Complementing our genetic studies, we identify that treatment with the selective NPY1R antagonist BIBO3304 significantly reduces KPR172HC migratory capacity on fibroblast-derived 2.5D cell-derived matrices, which could, in part, be contributing to the anti-metastatic effect observed upon Npy1r knockout in the KPR172HC mouse model5. Importantly, pharmacological NPY1R inhibition in an intrasplenic model of PC metastasis recapitulated the results of our genetic studies, with BIBO3304 significantly decreasing metastasis in the liver in vivo5. Immunohistochemical analysis revealed a significant reduction in cell proliferation5, suggesting that NPY1R inhibition reduces metastasis by decreasing metastatic growth.

Together, our results reveal that NPY/NPY1R signaling is a novel anti-metastatic target in PC. Targeting this pathway may represent a highly effective anti-metastatic strategy for future assessment in conjunction with standard-of-care approaches to improve outcomes for PC patients.

  1. Zhu, Y et al., Sympathetic neuropeptide Y protects from obesity by sustaining thermogenic fat. Nature 634, 243–250 (2024).
  2. Yan, C et al., Peripheral-specific Y1 receptor antagonism increases thermogenesis and protects against diet-induced obesity. Nature Communications, 12, 2622 (2021).
  3. Dietrich, P et al., Molecular crosstalk between Y5 receptor and neuropeptide Y drives liver cancer. The Journal of Clinical Investigation, 130: 2509–2526 (2020).

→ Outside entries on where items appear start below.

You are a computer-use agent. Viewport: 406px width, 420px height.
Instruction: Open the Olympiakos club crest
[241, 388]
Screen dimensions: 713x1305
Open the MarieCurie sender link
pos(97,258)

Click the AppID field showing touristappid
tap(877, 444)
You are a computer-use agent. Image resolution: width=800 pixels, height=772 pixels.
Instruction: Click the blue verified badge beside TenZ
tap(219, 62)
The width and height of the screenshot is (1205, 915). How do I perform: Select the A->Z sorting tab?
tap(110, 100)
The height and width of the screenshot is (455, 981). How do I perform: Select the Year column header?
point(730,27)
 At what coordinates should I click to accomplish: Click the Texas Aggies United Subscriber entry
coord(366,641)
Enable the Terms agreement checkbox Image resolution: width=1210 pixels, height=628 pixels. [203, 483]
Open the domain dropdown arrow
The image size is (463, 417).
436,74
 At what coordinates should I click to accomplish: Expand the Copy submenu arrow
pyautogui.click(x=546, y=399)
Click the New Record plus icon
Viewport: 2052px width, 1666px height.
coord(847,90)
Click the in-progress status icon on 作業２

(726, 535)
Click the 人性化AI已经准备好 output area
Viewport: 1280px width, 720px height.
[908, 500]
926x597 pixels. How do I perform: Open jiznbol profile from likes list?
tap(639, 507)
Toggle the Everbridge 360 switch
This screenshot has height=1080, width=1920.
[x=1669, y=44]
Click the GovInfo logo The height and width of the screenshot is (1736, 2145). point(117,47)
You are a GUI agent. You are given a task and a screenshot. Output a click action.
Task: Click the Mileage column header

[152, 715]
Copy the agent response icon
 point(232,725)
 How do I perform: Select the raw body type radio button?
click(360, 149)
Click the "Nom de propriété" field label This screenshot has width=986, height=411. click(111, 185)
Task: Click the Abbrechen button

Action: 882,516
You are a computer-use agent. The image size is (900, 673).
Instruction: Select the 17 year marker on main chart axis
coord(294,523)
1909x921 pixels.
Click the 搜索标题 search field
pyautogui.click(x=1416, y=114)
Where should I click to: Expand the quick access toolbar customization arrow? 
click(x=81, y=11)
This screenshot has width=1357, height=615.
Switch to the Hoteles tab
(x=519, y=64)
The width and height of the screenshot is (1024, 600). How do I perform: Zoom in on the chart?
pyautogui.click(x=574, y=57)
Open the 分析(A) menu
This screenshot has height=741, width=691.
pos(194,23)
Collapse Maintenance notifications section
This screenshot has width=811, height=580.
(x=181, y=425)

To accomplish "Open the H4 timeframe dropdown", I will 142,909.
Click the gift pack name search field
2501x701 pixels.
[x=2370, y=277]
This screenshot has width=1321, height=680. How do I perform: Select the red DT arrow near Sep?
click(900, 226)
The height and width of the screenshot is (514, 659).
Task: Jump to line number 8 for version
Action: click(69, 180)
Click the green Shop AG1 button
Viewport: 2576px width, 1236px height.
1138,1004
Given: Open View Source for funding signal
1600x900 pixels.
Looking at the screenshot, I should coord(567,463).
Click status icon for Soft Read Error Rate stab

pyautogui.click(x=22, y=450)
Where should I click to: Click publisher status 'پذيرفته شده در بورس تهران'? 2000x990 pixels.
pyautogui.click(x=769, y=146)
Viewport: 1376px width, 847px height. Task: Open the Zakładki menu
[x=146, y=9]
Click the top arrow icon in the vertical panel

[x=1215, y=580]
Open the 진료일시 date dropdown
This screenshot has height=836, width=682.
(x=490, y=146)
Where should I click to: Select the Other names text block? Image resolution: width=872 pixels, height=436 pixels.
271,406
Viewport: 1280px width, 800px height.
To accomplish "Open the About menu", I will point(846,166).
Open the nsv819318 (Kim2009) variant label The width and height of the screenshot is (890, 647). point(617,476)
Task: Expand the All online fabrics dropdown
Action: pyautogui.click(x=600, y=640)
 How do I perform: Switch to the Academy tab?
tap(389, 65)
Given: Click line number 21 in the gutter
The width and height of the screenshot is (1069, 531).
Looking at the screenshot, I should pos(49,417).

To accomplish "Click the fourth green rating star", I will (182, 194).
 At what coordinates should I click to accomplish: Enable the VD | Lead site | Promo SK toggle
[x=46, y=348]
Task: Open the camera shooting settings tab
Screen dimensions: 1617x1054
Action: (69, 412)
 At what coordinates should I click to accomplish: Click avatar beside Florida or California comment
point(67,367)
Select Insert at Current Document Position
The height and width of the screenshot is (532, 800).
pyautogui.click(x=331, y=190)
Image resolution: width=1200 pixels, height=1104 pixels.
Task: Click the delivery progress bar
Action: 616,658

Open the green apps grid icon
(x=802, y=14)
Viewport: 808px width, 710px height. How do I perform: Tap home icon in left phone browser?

  4. Cheng, Y et al., Depression-Induced Neuropeptide Y Secretion Promotes Prostate Cancer Growth by Recruiting Myeloid Cells. Clinical Cancer Research 25: 2621-2632 (2019).
  5. Chambers, CR et al., Targeting the NPY/NPY1R Signaling Axis in Mutant p53-Dependent Pancreatic Cancer Impairs Metastasis. Science Advances, 2025 in press.
  6. Danai, LV et al., Altered exocrine function can drive adipose wasting in early pancreatic cancer. Nature, 558, 600-604 (2018).